Beginning in the first half of 1918, a 20 mi long narrow gauge line was built there. 15 mi of track ran between the pier at the Potomac River and Camp Humphreys.

The light rails of a narrow-gauge railway could be laid quickly and, if necessary, quickly dismantled. The 5 m long prefabricated sections of the flying track weighing 100 kg could be carried and laid by only two soldiers. Because of the small gauge, smaller radii could be used than with standard gauge railways.
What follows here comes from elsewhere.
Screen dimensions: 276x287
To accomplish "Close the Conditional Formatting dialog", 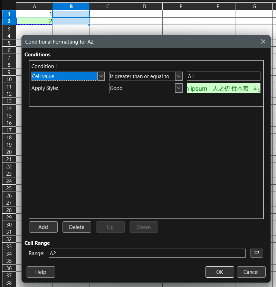I will click(263, 41).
From March 1918 until the end of the war on 11 November 1918, hundreds of soldiers and engineers learned how to construct and operate a narrow-gauge railway. They trained to lay tracks, to build railway bridges and to operate the small steam and gasoline locomotives. Many narrow-gauge railways were used by American troops in the international war theater to transport supplies, ammunition and building materials as well as casualties and the wounded. Similar narrow gauge railways were located in Fort Benning, Georgia, Fort Sill, Oklahoma, Fort Benjamin Harrison, Indiana, and Fort Dix, New Jersey.

Around 1920, the narrow gauge railway tracks of Camp Humphreys were lifted and fell into oblivion. After the war, some of the locomotives and wagons of Camp Humphreys and other forts were re-used in mining operations and plantations around the world rather than being scrapped.